[RECORDS FOR THE EXERCISE]

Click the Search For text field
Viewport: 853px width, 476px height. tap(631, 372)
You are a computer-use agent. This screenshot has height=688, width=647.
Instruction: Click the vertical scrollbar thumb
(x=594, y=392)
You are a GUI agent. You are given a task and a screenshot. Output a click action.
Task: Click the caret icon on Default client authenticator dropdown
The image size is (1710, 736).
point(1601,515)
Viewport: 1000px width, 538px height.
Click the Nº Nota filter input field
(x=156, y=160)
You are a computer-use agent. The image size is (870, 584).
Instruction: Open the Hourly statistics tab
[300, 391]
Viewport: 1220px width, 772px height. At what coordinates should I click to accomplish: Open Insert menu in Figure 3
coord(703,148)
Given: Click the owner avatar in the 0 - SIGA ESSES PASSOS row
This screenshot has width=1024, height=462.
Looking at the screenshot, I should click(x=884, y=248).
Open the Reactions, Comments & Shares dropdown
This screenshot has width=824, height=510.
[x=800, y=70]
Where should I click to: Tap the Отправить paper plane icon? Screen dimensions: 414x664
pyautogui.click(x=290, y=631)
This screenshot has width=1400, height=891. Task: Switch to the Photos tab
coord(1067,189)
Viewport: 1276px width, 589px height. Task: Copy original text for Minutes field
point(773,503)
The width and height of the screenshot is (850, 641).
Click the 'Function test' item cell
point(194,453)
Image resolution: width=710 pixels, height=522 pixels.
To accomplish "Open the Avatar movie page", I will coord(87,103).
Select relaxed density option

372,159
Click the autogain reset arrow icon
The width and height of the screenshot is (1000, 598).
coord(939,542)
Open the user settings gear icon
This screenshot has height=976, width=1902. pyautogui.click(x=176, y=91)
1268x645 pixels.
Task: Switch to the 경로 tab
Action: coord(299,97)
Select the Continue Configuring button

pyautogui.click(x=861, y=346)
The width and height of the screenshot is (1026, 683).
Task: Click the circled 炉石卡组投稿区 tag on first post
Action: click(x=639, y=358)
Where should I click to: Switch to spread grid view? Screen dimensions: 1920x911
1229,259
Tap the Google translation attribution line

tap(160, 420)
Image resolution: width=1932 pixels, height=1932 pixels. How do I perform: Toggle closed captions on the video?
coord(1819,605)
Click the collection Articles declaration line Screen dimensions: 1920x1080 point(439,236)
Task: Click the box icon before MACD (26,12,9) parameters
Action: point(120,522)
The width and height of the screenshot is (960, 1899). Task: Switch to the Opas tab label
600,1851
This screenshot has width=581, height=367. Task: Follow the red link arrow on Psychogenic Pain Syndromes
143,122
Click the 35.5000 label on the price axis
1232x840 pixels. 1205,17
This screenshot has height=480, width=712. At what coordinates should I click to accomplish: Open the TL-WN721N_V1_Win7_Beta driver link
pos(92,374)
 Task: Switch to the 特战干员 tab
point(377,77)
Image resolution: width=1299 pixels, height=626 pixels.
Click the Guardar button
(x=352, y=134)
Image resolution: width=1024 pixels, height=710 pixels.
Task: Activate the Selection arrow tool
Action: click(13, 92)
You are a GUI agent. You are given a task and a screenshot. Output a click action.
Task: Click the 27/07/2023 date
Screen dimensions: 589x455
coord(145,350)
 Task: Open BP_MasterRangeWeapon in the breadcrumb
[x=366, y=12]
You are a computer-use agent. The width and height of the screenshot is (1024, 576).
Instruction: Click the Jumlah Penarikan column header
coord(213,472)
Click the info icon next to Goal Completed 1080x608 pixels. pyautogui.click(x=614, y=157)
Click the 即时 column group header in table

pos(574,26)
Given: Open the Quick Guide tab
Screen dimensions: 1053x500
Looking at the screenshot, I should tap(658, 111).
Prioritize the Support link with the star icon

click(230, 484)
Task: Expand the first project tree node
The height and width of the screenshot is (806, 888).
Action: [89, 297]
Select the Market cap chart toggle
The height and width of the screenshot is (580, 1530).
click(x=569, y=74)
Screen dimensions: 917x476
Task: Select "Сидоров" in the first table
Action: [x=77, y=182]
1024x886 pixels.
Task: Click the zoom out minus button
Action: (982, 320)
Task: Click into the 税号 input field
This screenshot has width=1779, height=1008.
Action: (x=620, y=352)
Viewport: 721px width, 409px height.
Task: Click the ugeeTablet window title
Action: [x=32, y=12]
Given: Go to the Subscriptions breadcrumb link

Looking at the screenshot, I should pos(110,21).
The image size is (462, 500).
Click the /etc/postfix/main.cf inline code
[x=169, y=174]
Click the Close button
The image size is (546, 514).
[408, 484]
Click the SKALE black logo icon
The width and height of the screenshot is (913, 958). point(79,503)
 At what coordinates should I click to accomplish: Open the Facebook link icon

[/RECORDS FOR THE EXERCISE]

**ASSIGNMENT**
All entries are to be output exactly as they stand.

**OUTPUT FOR THIS TASK**
Click the Search For text field
Viewport: 853px width, 476px height. tap(631, 372)
You are a computer-use agent. This screenshot has height=688, width=647.
Instruction: Click the vertical scrollbar thumb
(x=594, y=392)
You are a GUI agent. You are given a task and a screenshot. Output a click action.
Task: Click the caret icon on Default client authenticator dropdown
The image size is (1710, 736).
point(1601,515)
Viewport: 1000px width, 538px height.
Click the Nº Nota filter input field
(x=156, y=160)
You are a computer-use agent. The image size is (870, 584).
Instruction: Open the Hourly statistics tab
[300, 391]
Viewport: 1220px width, 772px height. At what coordinates should I click to accomplish: Open Insert menu in Figure 3
coord(703,148)
Given: Click the owner avatar in the 0 - SIGA ESSES PASSOS row
This screenshot has width=1024, height=462.
Looking at the screenshot, I should click(x=884, y=248).
Open the Reactions, Comments & Shares dropdown
This screenshot has width=824, height=510.
[x=800, y=70]
Where should I click to: Tap the Отправить paper plane icon? Screen dimensions: 414x664
pyautogui.click(x=290, y=631)
This screenshot has width=1400, height=891. Task: Switch to the Photos tab
coord(1067,189)
Viewport: 1276px width, 589px height. Task: Copy original text for Minutes field
point(773,503)
The width and height of the screenshot is (850, 641).
Click the 'Function test' item cell
point(194,453)
Image resolution: width=710 pixels, height=522 pixels.
To accomplish "Open the Avatar movie page", I will coord(87,103).
Select relaxed density option

372,159
Click the autogain reset arrow icon
The width and height of the screenshot is (1000, 598).
coord(939,542)
Open the user settings gear icon
This screenshot has height=976, width=1902. pyautogui.click(x=176, y=91)
1268x645 pixels.
Task: Switch to the 경로 tab
Action: coord(299,97)
Select the Continue Configuring button

pyautogui.click(x=861, y=346)
The width and height of the screenshot is (1026, 683).
Task: Click the circled 炉石卡组投稿区 tag on first post
Action: click(x=639, y=358)
Where should I click to: Switch to spread grid view? Screen dimensions: 1920x911
1229,259
Tap the Google translation attribution line

tap(160, 420)
Image resolution: width=1932 pixels, height=1932 pixels. How do I perform: Toggle closed captions on the video?
coord(1819,605)
Click the collection Articles declaration line Screen dimensions: 1920x1080 point(439,236)
Task: Click the box icon before MACD (26,12,9) parameters
Action: point(120,522)
The width and height of the screenshot is (960, 1899). Task: Switch to the Opas tab label
600,1851
This screenshot has width=581, height=367. Task: Follow the red link arrow on Psychogenic Pain Syndromes
143,122
Click the 35.5000 label on the price axis
1232x840 pixels. 1205,17
This screenshot has height=480, width=712. At what coordinates should I click to accomplish: Open the TL-WN721N_V1_Win7_Beta driver link
pos(92,374)
 Task: Switch to the 特战干员 tab
point(377,77)
Image resolution: width=1299 pixels, height=626 pixels.
Click the Guardar button
(x=352, y=134)
Image resolution: width=1024 pixels, height=710 pixels.
Task: Activate the Selection arrow tool
Action: click(13, 92)
You are a GUI agent. You are given a task and a screenshot. Output a click action.
Task: Click the 27/07/2023 date
Screen dimensions: 589x455
coord(145,350)
 Task: Open BP_MasterRangeWeapon in the breadcrumb
[x=366, y=12]
You are a computer-use agent. The width and height of the screenshot is (1024, 576).
Instruction: Click the Jumlah Penarikan column header
coord(213,472)
Click the info icon next to Goal Completed 1080x608 pixels. pyautogui.click(x=614, y=157)
Click the 即时 column group header in table

pos(574,26)
Given: Open the Quick Guide tab
Screen dimensions: 1053x500
Looking at the screenshot, I should tap(658, 111).
Prioritize the Support link with the star icon

click(230, 484)
Task: Expand the first project tree node
The height and width of the screenshot is (806, 888).
Action: [89, 297]
Select the Market cap chart toggle
The height and width of the screenshot is (580, 1530).
click(x=569, y=74)
Screen dimensions: 917x476
Task: Select "Сидоров" in the first table
Action: [x=77, y=182]
1024x886 pixels.
Task: Click the zoom out minus button
Action: (982, 320)
Task: Click into the 税号 input field
This screenshot has width=1779, height=1008.
Action: (x=620, y=352)
Viewport: 721px width, 409px height.
Task: Click the ugeeTablet window title
Action: [x=32, y=12]
Given: Go to the Subscriptions breadcrumb link

Looking at the screenshot, I should pos(110,21).
The image size is (462, 500).
Click the /etc/postfix/main.cf inline code
[x=169, y=174]
Click the Close button
The image size is (546, 514).
[408, 484]
Click the SKALE black logo icon
The width and height of the screenshot is (913, 958). point(79,503)
 At what coordinates should I click to accomplish: Open the Facebook link icon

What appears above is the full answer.